The economic situation within Spain is increasingly toxic, and there will be substantial political demonstrations during the week, with unions also threatening a general strike. Spain may be able to play for time, but there is little chance of a sustained holdout, especially as the banking-sector support through the ESM appears unlikely to be available until 2013.
Spanish government ministers have continued to insist that they have not yet made a decision on whether or not to apply for sovereign aid through the ESM. The timing is particularly crucial, with the ESM set to come into operation on Monday and its first meeting due to be held on the same day.

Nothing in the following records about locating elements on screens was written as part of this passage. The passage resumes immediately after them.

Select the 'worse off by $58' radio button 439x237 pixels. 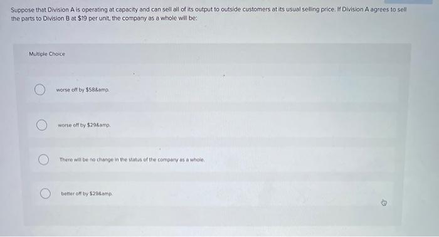(40, 90)
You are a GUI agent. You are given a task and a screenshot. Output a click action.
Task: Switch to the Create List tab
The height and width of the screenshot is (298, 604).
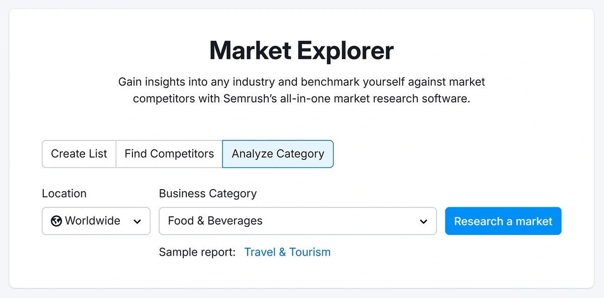(79, 154)
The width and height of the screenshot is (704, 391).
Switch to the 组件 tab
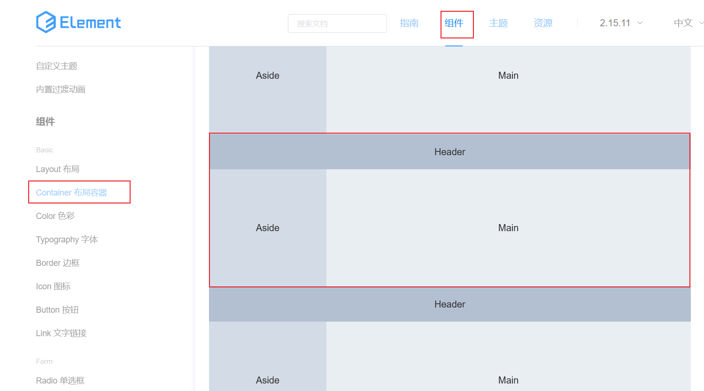(x=454, y=23)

The German Finance Ministry has indicated that it does not want Spain to request a bailout at this stage. Officially, this is because it considers that Spain does not need a full bailout. Unofficially, Chancellor Merkel is extremely uneasy over the political risks of having to apply for Bundesrat backing for bailouts for Cyprus, Spain and potentially Slovenia, as well as any fresh loan support for Greece. The German government wants the loan-support packages to be rolled into one in order to minimize political damage.
The main fear within Spain now appears to be the scenario where a request bid is rejected. As well as being politically humiliating, it would destabilize the bond markets and plunge the eurozone into fresh crisis. There has been a sharp decline in short-term bond yields within peripheral economies, with reports of hedge fund inflows into Spanish and Italian bonds on the basis of expected ECB bond buying. If the ECB is unable to find the conditions to start the program, the international reaction will be extremely negative.
Annual meetings of the IMF and World Bank will be held on October 9-14. During that meeting, there will be a G7 meeting on the 11. Ratings action will also be an important focus, with Moody's still deliberating over its Spanish rating action.
The major fundamental battle is likely to be between growth differentials and medium-term fundamental concerns. The dollar will gain support from expectations that the U.S. economy will outperform, certainly in comparison with the eurozone, but the Federal Reserve quantitative easing program is a constant negative for the U.S. currency. Unless risk appetite deteriorates sharply, the U.S. currency will struggle to make much headway.
The U.S. data releases are not likely to have a major impact. The latest trade data will be released on Thursday, and the volume of trade flows will be watched closely given unease over the global trade and growth outlook. The latest jobless claims data on Thursday will be followed by the University of Michigan consumer confidence data on Friday. Politics is likely to dominate, and the Fed is likely to be subjected to further criticism of its move to expand quantitative easing following the unemployment data. The Fed also risks being dragged into the political debate, which will undermine medium-term credibility.
The performance of Chinese markets and potential economic responses will be watched very closely as China returns from the one-week holiday. Any renewed downward pressure on the Shanghai market would inevitably undermine global risk appetite.